Direct funding for the PPACA will come primarily at a shared cost to high-income individuals and big businesses. But indirect costs can trickle down to most individuals and businesses. For example, a new employee may be offered a lower wage to systematically offset the cost of a business penalty or their own health coverage. Many employers already offer affordable health insurance – in the United States, 71% of healthcare coverage for people under 65 years of age is paid partially or fully by employers, ahead of Medicaid (17% coverage).
Employers who currently do not offer any health coverage are often those with a predominance of low-skilled workers earning minimum wage. These employers won’t be able to transfer health insurance costs that result from PPACA over to their employees, which is why some fast-food restaurants have been among PPACA’s biggest critics. However, because many of the nation’s low-skilled employees are currently uninsured or covered by Medicaid, in many ways, they have long been driving up the cost of healthcare paid by taxpayers and those with insurance. PPACA is transferring the subsidy currently happening on the backs of the insured and taxpayers to employers, helping to level the playing field.
In the macroeconomic context, there is concern about the potential effect that tax increases will have on the economy – particularly on consumption. But if household spending declines, it will be partially offset by public spending on healthcare. And in the long-term, the expectation – and it is a reasonable one – is that increased spending on preventative care will reduce the total cost of healthcare.

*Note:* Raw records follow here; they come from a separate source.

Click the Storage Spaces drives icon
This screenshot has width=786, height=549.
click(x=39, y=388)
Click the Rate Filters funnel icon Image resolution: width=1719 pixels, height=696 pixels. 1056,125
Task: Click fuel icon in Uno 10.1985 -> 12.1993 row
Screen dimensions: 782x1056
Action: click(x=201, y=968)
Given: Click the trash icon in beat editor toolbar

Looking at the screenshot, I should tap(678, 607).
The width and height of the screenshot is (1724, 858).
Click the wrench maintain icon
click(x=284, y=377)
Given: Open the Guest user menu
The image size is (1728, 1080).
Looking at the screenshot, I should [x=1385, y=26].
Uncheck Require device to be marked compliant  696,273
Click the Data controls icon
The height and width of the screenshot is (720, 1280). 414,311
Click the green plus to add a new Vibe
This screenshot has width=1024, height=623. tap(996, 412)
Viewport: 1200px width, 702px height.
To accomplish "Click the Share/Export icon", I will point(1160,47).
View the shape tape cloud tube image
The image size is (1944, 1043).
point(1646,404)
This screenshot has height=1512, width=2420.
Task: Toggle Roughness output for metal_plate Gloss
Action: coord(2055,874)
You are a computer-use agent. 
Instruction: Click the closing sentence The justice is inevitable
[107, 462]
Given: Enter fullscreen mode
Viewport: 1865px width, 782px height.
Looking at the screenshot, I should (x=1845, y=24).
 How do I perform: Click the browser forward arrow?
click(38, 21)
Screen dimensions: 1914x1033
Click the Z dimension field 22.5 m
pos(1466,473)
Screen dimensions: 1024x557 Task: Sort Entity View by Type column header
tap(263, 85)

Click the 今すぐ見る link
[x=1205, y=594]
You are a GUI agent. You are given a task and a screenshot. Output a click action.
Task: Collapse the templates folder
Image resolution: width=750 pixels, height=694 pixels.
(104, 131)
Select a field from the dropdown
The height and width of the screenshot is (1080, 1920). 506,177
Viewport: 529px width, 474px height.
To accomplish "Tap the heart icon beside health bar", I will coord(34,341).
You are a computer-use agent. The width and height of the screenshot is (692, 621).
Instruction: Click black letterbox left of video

Ultimately, the PPACA is no panacea. The problem in the United States is not ‘not enough insurance’ but ‘too much spending’. Despite the fact that our nation currently has many uninsured residents, we still spend more money per capita on healthcare than any other nation in the world. Public spending per person is almost the highest in the world – and higher than many systems that are considered ‘public’ (the U.S. system is considered private). Unfortunately, the waste and abuse driving these costs are simply not addressed in any significant way in the current manifestation of healthcare reform. This means that while we have moved forward—in many ways the United States still has difficult decisions to make, and divisive political debates to endure, before our nation’s healthcare crisis is finally resolved.